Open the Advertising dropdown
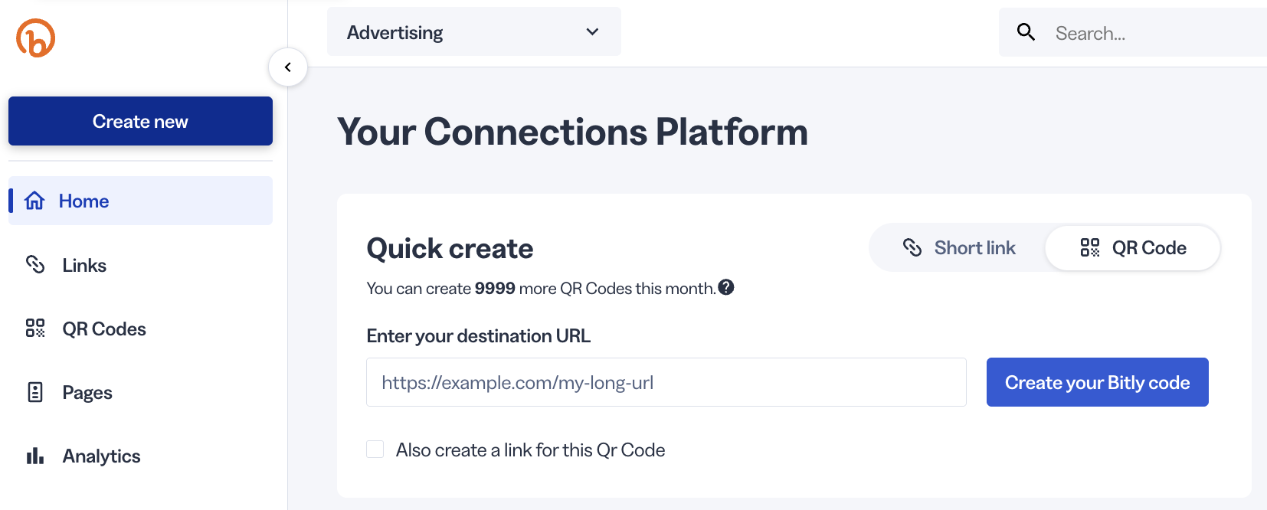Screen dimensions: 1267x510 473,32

________________________

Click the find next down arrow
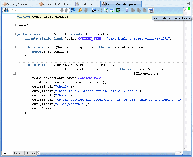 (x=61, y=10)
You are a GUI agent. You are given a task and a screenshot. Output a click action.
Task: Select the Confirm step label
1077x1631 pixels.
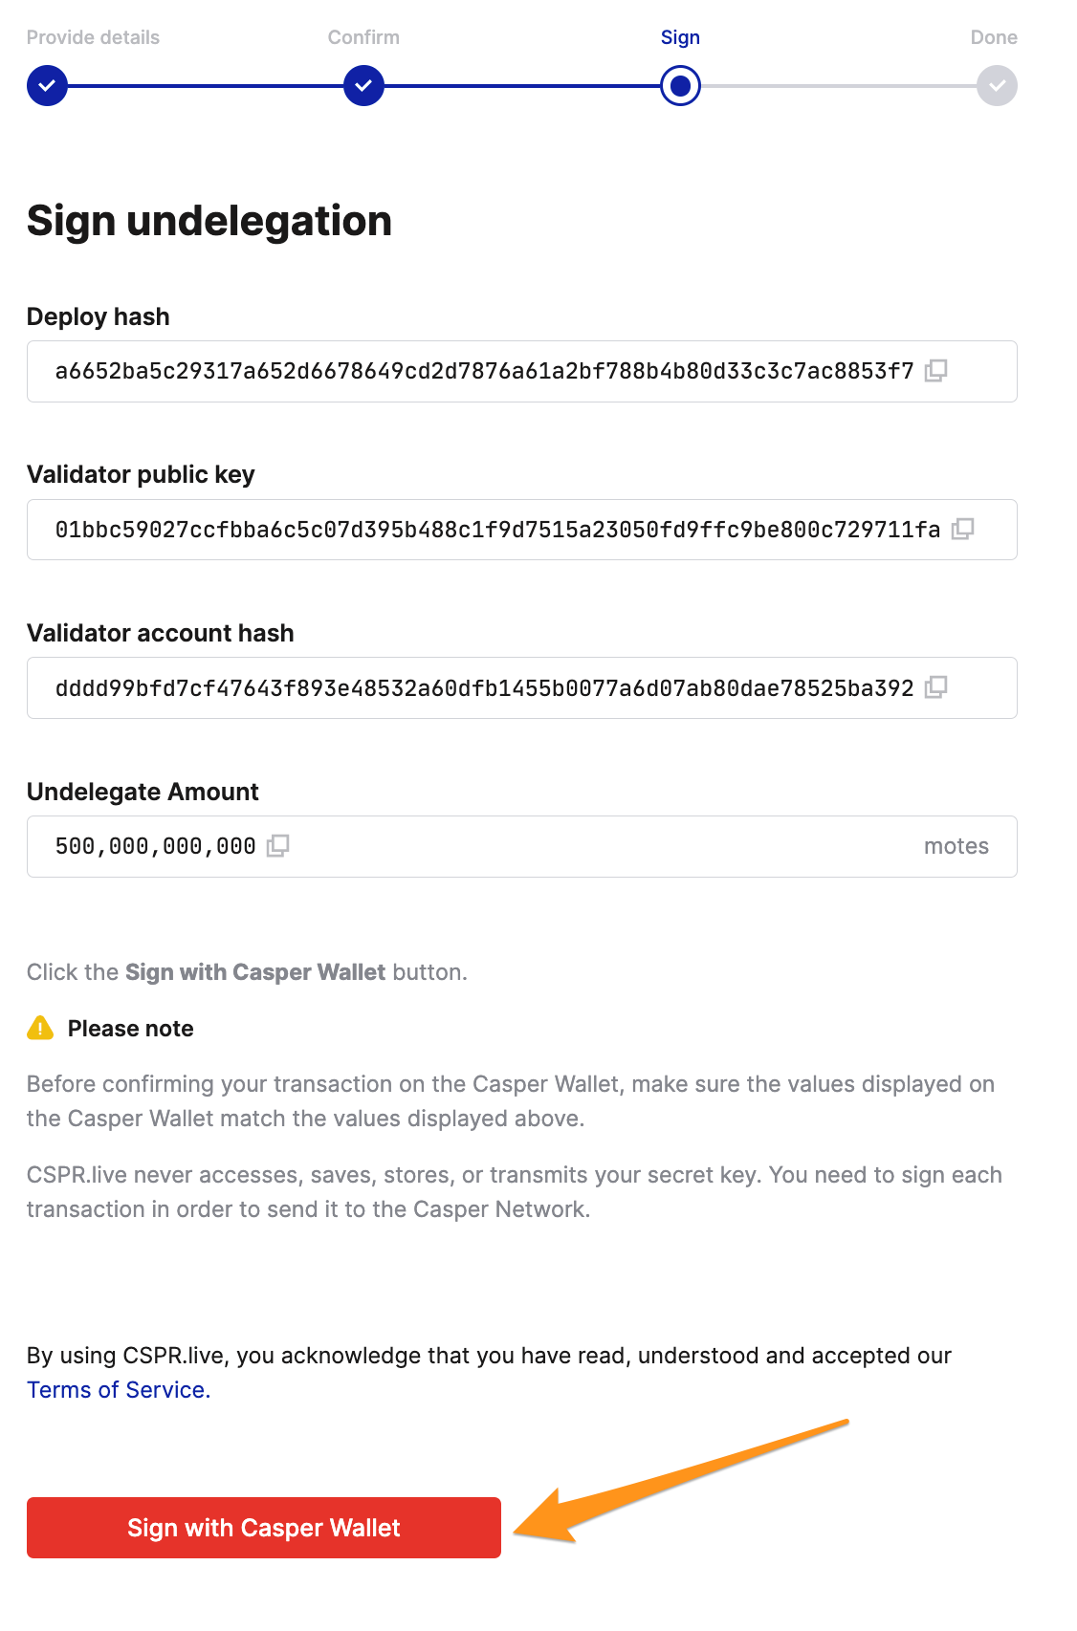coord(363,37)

________________________

Reescreva o trecho da listagem que começa na linha que contém "You are a GUI" e termina após a linha que contém "coord(363,37)", deslocando em 70 cada número das coordenadas de resposta e mantendo o restante do texto inalterado. Não inclua as imagens na resposta.

Resultado do exercício:
You are a GUI agent. You are given a task and a screenshot. Output a click action.
Task: Select the Confirm step label
1077x1631 pixels.
coord(433,107)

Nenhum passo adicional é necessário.